For the most part, people in this town will completely flake on plans. Completely. Or be way late. They won't think twice about being late and they won't think at all about calling ahead. You can usually tell someone is not from Los Angeles because they actually do call ahead. They actually take the 7.4 seconds to text you and tell you they are running late. The bulk of Angelenos, however, couldn't be bothered to stay to plans that have been already made or even commit one way or the other.

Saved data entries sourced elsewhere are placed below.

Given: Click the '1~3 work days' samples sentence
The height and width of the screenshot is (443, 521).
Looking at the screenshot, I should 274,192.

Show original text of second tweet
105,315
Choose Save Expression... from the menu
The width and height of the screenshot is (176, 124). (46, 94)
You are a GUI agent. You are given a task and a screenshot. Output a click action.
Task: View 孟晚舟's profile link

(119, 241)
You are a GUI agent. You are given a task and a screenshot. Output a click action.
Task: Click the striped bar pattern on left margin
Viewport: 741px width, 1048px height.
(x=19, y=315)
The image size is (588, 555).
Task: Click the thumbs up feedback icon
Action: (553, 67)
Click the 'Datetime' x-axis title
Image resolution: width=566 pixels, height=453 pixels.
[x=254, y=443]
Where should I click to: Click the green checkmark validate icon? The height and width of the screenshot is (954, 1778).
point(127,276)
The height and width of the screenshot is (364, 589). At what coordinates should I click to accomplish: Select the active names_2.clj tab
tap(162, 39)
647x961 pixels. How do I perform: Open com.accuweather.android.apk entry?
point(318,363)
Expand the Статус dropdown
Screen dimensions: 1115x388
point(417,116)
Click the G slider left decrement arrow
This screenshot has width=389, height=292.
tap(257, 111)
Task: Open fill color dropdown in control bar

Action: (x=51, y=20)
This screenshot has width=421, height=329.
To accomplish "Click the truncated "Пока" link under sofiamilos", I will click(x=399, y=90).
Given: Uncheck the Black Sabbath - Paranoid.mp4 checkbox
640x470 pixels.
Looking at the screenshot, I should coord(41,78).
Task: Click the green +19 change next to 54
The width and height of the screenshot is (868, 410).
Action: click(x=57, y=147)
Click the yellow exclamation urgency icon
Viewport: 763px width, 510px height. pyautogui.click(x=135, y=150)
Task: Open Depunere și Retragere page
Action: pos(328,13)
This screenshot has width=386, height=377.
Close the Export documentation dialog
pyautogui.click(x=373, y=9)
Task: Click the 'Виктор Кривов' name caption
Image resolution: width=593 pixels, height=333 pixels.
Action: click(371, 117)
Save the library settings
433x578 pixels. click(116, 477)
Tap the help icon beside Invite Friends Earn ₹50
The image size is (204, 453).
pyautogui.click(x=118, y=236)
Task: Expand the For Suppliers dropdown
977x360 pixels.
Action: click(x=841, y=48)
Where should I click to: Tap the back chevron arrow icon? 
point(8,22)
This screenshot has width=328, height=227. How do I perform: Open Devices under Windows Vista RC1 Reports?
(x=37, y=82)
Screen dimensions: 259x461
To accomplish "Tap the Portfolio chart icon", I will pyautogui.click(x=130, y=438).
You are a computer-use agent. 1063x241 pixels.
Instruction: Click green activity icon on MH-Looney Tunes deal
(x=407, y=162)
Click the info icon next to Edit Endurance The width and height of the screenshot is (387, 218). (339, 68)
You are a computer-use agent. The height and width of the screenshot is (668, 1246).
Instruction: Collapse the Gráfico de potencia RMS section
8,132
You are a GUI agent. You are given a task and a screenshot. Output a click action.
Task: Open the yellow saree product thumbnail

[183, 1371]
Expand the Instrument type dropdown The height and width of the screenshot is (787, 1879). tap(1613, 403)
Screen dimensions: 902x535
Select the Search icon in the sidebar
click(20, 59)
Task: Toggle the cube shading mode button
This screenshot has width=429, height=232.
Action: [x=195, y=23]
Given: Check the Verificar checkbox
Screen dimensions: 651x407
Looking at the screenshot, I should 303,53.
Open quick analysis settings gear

As I recently stated, I just had my birthday last week and to celebrate this blessed event, I had a birthday party. Now, I sent out an Evite three weeks before the party, which is pretty late for Los Angelenos. Usually to get anyone in Los Angeles on board for an event where they won't (A) meet celebrities, (B) get free shit or (C) get free shit from celebrities, you need to try to book people waaaaay in advance. I sent the Evite to 54 people. By the time the party started on Saturday, 16 had confirmed "Yes", 12 were in the "Maybe" column, 4 said "No", and of course, 22 hadn't committed one way or the other. Of those 22, only 6 of them even bothered to read the Evite at all. When I stop to think about that, it really makes my blood boil a bit. Seriously, you can't click on a link from your e-mail sent to you by your charming (and dashing) friend and/or co-worker? Really? Of those who said "Yes" or "Maybe", we had about 12 people in total at the party, minus Tom and I. So, between the 28 people who even halfway committed to the event, 16 of them completely... oh, what's the term for it... oh yeah, FLAKED.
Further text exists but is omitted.